56 Federal Communications Law Journal 239 (2003)
New technological devices which allow consumers to skip commercials are driving corporations to engage in alternative advertising. The development of more “organic” methods of integrating products into the content of television programs makes those advertisements much more difficult to detect. As it becomes more difficult to divorce the product being sold from the content of the program, it also becomes more difficult to determine whether or not an advertisement actually exists. Without such blatant references, these programs would be likely candidates to appear on public access channels. This poses a severe threat to the service that those channels were intended to provide to the public. The influence of advertisers could have devastating impacts on the rights of the public to have meaningful access to the public airwaves.
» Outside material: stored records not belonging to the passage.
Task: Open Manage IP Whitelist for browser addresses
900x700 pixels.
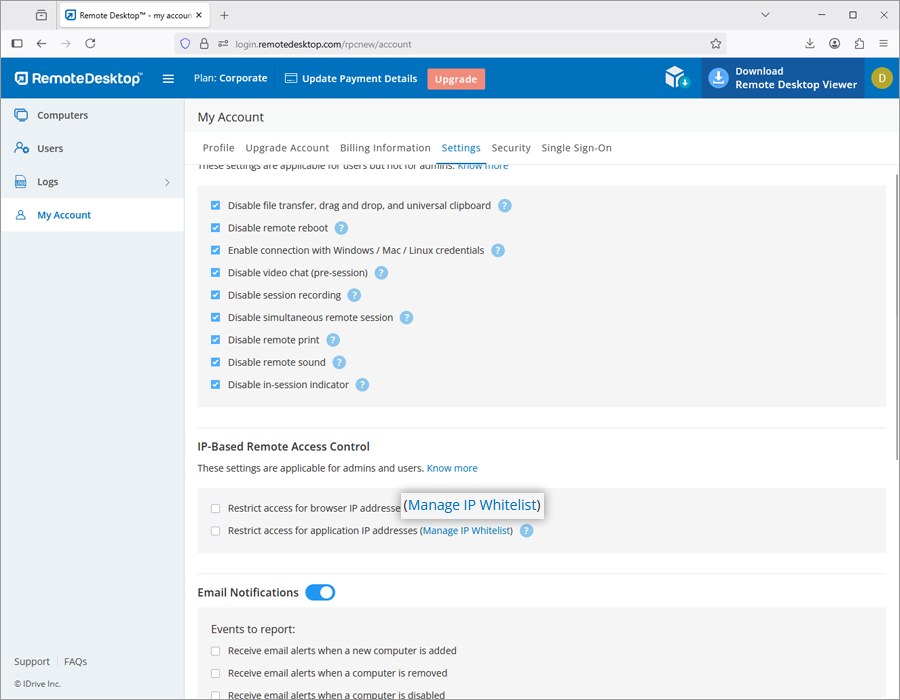Action: tap(472, 506)
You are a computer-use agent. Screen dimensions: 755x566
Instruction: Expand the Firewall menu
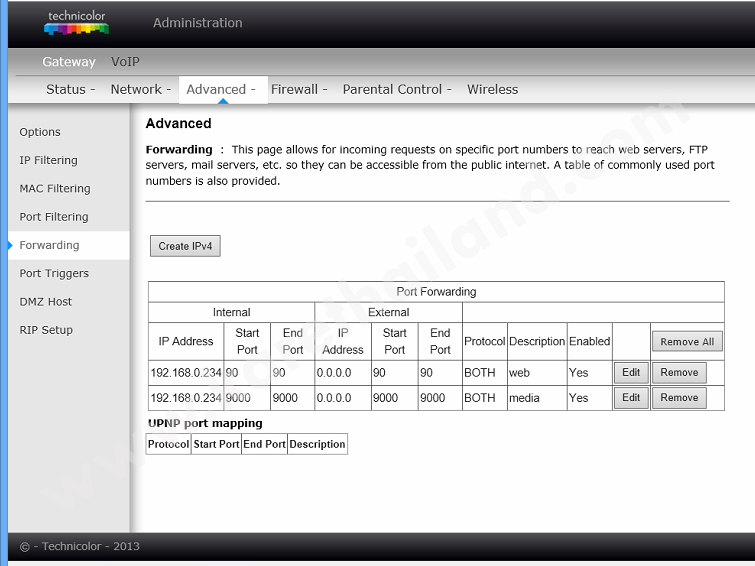pyautogui.click(x=299, y=89)
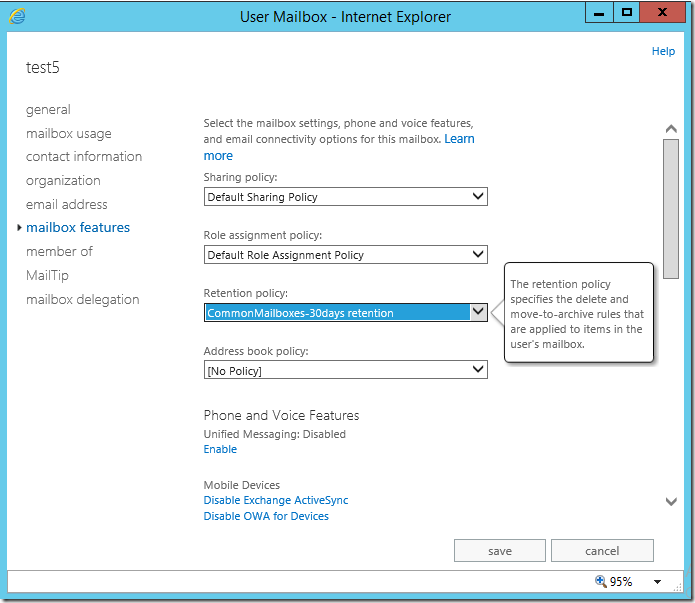Close the User Mailbox window
695x603 pixels.
662,13
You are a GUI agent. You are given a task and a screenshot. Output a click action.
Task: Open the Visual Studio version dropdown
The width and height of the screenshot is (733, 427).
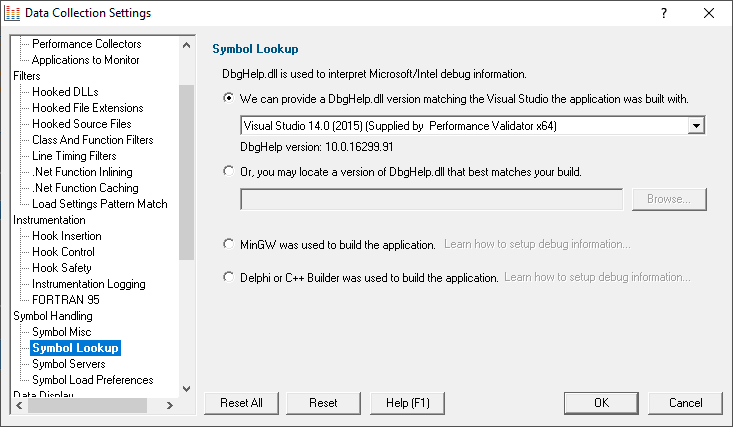696,126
This Note urges states, municipalities, and cable franchisees to include provisions in their cable franchise agreements such as those found in the cable franchise agreement of the Town of Oyster Bay, New York, prohibiting any level of commercial programming on public access channels. It also urges courts take great care in interpreting these statutory and contract provisions so as to minimize the dangers that advertisers pose to the freedom of the public to have meaningful access to public airwaves.
"A Round "PEG" for a Round Hole: Advocating for the Town of Oyster Bay's Public Access Channel Restrictions,"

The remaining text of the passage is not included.